I worked for the last American robotics company. The Japanese beat us to the punch there. And on the assembly lines that resulted – robots picking up cookies hot out of the oven (for example) – and assembling them into nice orderly packages – there was not an American robot in sight.
They took the place of poor women doing the same thing – but suffering from repetitive-stress injuries. They never showed you what happened when they tried to force their robots to work even faster – and they started throwing cookies all over the place. Even robots have their limits.
But the Japanese missed out on the next breakthrough – the Computer. And now Google self-driving cars – are doing more than the Japanese ever dreamed of.
I stole this idea from The Second Machine Age: Work, Progress, and Prosperity in a Time of Brilliant Technologies – a book, based on idea of exponential progress – packing more and more bits into a chip. I have one of these now – the BeagleBone Black – and am playing with it. It is very clever – but has its limitations. And we should be aware of them.
This book was designed to impress me – and it succeeded at that. But I also noticed some things were not that simple – breakthroughs happened which were not planned. For example – encryption – which is driving the governments of the world nuts.
This gives too much power to the Computer, and its allies, they think – and they want to take that back.
Lots of luck, fellows.
Medium Daily Digest – BackChannel
I was going to write something this morning about Computer Literacy – I continue to study the Java Programming Language – which describes the nuts and bolts of a popular programming language.

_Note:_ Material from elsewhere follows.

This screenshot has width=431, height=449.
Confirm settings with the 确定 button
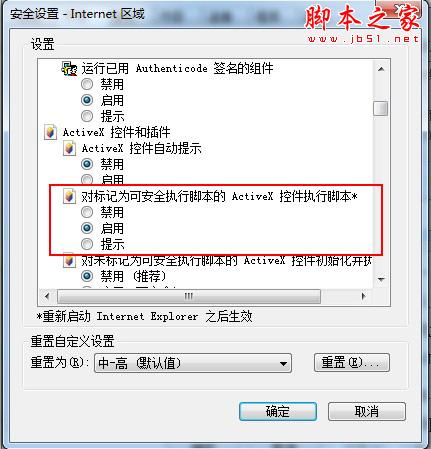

But I needed something for the man on the street – who knows nothing about Computers.
This article plopped into my inbox just in time. And gets right to the point.
If anyone really wants to know, it’s easy enough to find out.
I am now a proud user of this computer encryption program. No one else can get access to my computer. It’s mine alone.
It’s so easy to use, I can’t believe it – but you have to follow the instructions carefully. It will hold your hand – but it will take you into unfamiliar territory.
I now feel like Alice in Wonderland – I’m someplace new, but a little scary.
There are two kinds of situations where encryption can be vital – to protect data in companies or other organizations, and to protect personal data. The two can overlap – personal data (such as medical information) can reside in databases operated by organizations. In which case, these organizations must protect the personal data they are responsible for.
In either case, encryption makes this easy and foolproof.
Many organizations (and many governments) do not have feel they are responsible for protecting personal information – they own all the data they can collect, by whatever means, and they can use this data however they please. Strong encryption makes this difficult for them – and for this reason they are against it.
They are important, and the individual is not.
What do individuals do in situations like this? In most cases, nothing. It is easier just to go along with the crowd, and get what you can, without calling attention to yourself. Big Brother holds all the cards, and he wants to keep them that way.
Encrypting your personal data can be a bit of a hassle. I just did this for my Android, with some puzzling results. I will next do it for my Windows 7 computer – and I expect it to be a learning experience also.
Companies and organizations (including government organizations) should protect their data carefully. But most are lazy, and don’t. As a result, China now has much of this valuable data for itself.
Encryption can protect the data of criminal organizations also – and this is seen by many as unacceptable. But they are going use encryption, whether it is legal or not. And they have been doing this for centuries.